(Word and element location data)
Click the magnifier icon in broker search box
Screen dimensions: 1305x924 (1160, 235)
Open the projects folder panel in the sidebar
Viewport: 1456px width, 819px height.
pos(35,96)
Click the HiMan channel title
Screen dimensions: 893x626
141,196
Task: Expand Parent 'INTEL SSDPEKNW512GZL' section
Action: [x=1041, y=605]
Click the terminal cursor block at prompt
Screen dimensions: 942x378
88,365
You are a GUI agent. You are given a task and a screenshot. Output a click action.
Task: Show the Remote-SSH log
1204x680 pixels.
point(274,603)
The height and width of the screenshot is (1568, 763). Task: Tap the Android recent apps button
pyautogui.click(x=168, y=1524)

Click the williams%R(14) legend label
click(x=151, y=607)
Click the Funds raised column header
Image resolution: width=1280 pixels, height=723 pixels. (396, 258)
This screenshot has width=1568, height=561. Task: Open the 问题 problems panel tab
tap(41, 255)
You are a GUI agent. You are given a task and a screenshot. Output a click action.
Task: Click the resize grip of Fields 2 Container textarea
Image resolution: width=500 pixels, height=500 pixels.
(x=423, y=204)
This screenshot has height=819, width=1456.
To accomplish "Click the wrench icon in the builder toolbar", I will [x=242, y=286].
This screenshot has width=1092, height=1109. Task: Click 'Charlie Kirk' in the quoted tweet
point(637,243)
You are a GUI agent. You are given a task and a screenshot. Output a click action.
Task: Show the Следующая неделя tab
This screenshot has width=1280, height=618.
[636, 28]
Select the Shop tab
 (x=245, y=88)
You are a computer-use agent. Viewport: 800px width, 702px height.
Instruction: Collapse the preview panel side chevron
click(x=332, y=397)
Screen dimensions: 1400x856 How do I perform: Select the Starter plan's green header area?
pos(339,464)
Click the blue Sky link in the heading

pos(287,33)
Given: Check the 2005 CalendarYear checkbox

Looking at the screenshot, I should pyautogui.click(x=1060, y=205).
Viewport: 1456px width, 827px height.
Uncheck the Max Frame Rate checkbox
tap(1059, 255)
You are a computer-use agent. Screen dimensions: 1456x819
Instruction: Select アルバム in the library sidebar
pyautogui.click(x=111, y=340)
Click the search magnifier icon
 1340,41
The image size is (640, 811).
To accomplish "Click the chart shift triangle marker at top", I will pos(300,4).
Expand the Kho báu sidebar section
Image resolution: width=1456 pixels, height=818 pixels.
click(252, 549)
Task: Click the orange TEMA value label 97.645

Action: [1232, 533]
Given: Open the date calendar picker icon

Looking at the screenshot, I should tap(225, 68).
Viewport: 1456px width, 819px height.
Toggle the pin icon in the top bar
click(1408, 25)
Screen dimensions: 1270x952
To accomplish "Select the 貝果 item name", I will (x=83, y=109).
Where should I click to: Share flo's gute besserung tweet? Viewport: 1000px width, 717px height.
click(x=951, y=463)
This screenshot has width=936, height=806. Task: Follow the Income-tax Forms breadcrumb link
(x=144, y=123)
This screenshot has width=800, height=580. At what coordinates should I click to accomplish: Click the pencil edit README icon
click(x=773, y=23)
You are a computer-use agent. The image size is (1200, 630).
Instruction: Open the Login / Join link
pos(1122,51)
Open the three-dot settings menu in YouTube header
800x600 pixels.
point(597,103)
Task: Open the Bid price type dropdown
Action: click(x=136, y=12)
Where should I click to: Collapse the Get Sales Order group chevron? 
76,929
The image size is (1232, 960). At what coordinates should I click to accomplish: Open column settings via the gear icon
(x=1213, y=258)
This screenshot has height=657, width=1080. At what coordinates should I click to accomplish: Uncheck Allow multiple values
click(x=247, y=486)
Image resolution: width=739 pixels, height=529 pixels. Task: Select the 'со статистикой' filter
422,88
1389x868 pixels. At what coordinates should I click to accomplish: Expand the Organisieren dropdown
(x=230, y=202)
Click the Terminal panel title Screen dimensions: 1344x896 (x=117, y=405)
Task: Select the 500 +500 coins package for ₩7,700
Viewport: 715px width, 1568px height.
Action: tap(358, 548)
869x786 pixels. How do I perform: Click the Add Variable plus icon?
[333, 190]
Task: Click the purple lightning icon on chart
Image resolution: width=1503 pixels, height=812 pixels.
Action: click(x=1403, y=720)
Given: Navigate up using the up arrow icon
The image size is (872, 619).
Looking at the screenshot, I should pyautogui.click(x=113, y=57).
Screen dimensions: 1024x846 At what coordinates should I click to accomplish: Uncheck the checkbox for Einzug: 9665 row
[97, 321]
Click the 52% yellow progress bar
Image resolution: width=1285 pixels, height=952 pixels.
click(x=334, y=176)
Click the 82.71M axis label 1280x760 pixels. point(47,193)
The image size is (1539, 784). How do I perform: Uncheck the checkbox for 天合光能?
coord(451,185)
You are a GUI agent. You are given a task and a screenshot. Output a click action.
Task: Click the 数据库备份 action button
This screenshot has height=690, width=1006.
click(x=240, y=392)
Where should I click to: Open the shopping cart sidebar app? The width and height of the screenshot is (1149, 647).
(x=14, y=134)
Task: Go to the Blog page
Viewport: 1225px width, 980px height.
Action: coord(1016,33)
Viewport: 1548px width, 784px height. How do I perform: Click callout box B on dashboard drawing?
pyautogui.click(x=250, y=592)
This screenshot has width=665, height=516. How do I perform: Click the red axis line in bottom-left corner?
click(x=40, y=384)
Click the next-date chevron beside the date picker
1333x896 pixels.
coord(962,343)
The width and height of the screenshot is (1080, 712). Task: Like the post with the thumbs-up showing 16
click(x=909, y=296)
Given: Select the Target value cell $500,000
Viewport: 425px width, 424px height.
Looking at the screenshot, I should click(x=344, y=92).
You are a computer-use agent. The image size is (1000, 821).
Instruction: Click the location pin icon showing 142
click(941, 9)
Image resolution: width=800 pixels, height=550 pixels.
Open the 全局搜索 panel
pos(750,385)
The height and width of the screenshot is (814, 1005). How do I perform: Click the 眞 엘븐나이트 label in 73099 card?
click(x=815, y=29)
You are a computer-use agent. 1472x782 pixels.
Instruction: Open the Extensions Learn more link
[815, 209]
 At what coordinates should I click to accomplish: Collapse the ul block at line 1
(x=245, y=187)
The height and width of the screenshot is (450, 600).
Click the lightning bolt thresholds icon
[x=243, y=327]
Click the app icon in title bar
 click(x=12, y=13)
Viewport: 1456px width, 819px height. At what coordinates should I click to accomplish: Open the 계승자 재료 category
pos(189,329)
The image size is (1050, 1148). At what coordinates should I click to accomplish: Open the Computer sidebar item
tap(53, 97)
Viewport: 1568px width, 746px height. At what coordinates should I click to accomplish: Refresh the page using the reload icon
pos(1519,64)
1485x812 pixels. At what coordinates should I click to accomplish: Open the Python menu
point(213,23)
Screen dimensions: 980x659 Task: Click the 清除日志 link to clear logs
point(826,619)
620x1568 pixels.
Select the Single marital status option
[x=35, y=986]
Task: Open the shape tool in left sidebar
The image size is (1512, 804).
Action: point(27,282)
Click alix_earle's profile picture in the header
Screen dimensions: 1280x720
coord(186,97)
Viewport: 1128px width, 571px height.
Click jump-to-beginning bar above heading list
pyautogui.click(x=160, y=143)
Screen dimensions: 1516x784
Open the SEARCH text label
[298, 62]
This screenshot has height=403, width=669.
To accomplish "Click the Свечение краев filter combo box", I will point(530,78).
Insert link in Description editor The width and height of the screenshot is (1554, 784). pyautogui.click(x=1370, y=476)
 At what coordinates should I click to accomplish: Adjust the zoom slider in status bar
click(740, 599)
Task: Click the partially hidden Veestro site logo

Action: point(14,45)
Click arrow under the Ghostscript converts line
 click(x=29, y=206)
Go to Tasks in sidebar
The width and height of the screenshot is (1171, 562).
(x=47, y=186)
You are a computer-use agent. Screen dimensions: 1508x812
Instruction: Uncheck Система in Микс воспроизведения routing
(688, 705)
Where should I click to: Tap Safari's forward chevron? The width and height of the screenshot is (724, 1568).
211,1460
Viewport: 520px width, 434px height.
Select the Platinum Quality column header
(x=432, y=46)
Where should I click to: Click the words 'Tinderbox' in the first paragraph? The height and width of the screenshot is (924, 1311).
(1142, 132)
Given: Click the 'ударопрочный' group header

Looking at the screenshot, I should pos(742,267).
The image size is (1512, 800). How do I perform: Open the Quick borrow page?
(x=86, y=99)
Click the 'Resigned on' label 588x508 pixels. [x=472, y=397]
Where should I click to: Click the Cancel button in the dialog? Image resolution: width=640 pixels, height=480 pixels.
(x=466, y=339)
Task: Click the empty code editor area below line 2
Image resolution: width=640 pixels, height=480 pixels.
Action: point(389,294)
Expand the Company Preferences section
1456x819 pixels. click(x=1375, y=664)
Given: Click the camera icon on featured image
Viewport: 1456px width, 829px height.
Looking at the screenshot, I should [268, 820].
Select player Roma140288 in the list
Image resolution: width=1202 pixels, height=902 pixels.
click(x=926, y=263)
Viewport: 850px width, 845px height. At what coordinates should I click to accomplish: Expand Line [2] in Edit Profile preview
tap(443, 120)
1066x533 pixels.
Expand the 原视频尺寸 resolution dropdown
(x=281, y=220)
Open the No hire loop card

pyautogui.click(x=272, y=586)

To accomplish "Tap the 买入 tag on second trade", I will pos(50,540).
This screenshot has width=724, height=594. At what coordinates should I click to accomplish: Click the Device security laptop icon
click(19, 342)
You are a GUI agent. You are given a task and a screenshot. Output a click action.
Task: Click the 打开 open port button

Exercise objective: Print the lines exactly as they appear, from the line with "Screen dimensions: 980x659" to the line with "coord(186,97)", both included.

Written solution:
Screen dimensions: 980x659 Task: Click the 清除日志 link to clear logs
point(826,619)
620x1568 pixels.
Select the Single marital status option
[x=35, y=986]
Task: Open the shape tool in left sidebar
The image size is (1512, 804).
Action: point(27,282)
Click alix_earle's profile picture in the header
Screen dimensions: 1280x720
coord(186,97)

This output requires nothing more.